The two forms noted in your post, the 1004 and the 1025, are FNMA forms (Freddie also uses them under different nomenclatures). Typically, what you are calling a "workshop / liveable space" is known as an accessory unit. The 1004 is set up to accommodate accessory units. It can be done; this is not the problem and there is no need to use the 1025 form, which is a 2-4 unit residential form. The problem is that the appraiser is charged with estimating the contributory value of the accessory unit in that case. The value contribution can be estimated in many ways, but the appraiser has to bare the burden of proof, which--at times--makes it hard for anomalies like this. The contribution of this accessory unit can be estimated by income capitalization, paired data analysis, or depreciated cost to name a few. What I am reading in your post is that he/she felt the need to have a sale that has the same physical feature to make a reasonable comparison and that is not necessarily true; the contribution of this--and virtually any--item can be extracted from the market from the above-noted methods as well as others.
Do not confuse what I am about to say, I'm not taking sides, but the problem may be with the appraiser's knowledge of his client (the bank) and its underwriting standards. With all of the changes to this and affiliated industries of late, ie...Dodd-Frank Bill and Interagency Guidelines, underwriting standards have become ridiculous and the appraiser may be trying to bow out graciously. Then again, he/she may not be competent to appraise your property; again I am operating on a limited amount of information. It saddens me to say it, but not all appraisers know what they are doing, it is the same in all professions. We can only hope that they get better as they go.

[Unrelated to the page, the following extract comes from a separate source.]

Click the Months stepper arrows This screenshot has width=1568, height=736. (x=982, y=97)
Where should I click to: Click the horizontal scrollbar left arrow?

In reference to the fee, did the appraiser complete the appraisal assignment? If not, he/she will likely just get a trip fee (usually $100 or so, but I cannot quote their fee for them). I am assuming that this is and will be the case because it does sound like he/she is bowing out by the "could NOT do an appraisal" comment.
Second appraisal: you can contest the appraisal with the bank, though it sounds like one was not completed, and they can have another appraiser complete the assignment. My two cents to put into this is to have the bank use a Certified General appraiser! A Certified General appraiser is one who can appraise any property type that they are competent to appraise, not merely a Certified Residential who is only permitted to appraise 1-4 unit residential property. What this will do is likely assure you that you have someone who can think outside the box (or the form, as it were). I have some additional thoughts on further assurances in regard to appraisers that belong to specific professional organizations, but I do not want to plug specific professional organizations and get booted from the post. Nevertheless, to keep this uptown, I will say that not all professional organizations are created equally in the appraisal profession and some have--generally--more knowledgeable candidates and designates. Get a better quality appraiser and you will get a better product, though it may be slightly higher in fee.